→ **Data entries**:
##############################

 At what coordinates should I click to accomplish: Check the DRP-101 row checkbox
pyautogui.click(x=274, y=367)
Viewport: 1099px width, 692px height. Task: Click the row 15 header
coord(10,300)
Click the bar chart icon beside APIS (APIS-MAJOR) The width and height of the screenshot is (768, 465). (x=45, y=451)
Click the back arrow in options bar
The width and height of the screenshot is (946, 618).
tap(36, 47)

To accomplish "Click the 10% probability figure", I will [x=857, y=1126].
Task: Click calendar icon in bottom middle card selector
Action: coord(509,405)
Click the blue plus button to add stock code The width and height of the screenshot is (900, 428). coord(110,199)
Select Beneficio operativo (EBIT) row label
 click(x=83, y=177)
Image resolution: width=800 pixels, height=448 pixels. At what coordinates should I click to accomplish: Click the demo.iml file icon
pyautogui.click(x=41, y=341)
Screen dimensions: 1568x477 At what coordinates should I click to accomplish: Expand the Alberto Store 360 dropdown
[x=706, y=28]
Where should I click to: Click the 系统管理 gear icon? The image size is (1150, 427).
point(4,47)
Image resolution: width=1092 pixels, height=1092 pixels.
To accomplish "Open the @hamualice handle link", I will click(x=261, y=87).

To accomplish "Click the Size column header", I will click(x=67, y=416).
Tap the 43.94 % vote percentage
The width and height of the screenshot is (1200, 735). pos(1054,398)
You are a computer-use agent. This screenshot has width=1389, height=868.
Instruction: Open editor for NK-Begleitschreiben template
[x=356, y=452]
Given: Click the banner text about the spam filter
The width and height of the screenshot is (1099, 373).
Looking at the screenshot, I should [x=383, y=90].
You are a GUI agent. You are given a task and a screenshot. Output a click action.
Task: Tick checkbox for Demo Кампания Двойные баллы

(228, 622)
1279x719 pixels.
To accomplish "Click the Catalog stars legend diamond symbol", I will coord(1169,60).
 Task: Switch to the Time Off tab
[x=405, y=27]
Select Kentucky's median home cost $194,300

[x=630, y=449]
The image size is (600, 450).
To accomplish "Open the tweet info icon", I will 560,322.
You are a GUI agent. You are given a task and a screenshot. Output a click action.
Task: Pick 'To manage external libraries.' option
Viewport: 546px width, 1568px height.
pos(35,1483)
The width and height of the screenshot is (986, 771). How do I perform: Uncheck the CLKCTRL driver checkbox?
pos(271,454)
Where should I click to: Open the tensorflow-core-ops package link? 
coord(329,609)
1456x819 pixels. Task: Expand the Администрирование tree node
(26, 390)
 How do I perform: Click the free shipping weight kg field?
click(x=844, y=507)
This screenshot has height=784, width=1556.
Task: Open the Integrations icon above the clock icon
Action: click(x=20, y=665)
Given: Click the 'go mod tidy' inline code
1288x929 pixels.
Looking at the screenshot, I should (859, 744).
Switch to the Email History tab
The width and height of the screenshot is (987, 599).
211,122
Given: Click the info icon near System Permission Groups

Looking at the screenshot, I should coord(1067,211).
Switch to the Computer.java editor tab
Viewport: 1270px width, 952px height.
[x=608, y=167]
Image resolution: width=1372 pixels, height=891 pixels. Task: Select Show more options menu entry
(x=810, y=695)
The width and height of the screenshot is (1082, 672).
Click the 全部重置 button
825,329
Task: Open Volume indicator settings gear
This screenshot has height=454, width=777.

##############################

→ **Direction**:
Swap "checkbox" for "check box" in the rows from the start through the line containing "point(4,47)", and leave everything else unchanged.

→ **Answer for the task**:
 At what coordinates should I click to accomplish: Check the DRP-101 row check box
pyautogui.click(x=274, y=367)
Viewport: 1099px width, 692px height. Task: Click the row 15 header
coord(10,300)
Click the bar chart icon beside APIS (APIS-MAJOR) The width and height of the screenshot is (768, 465). (x=45, y=451)
Click the back arrow in options bar
The width and height of the screenshot is (946, 618).
tap(36, 47)

To accomplish "Click the 10% probability figure", I will [x=857, y=1126].
Task: Click calendar icon in bottom middle card selector
Action: coord(509,405)
Click the blue plus button to add stock code The width and height of the screenshot is (900, 428). coord(110,199)
Select Beneficio operativo (EBIT) row label
 click(x=83, y=177)
Image resolution: width=800 pixels, height=448 pixels. At what coordinates should I click to accomplish: Click the demo.iml file icon
pyautogui.click(x=41, y=341)
Screen dimensions: 1568x477 At what coordinates should I click to accomplish: Expand the Alberto Store 360 dropdown
[x=706, y=28]
Where should I click to: Click the 系统管理 gear icon? The image size is (1150, 427).
point(4,47)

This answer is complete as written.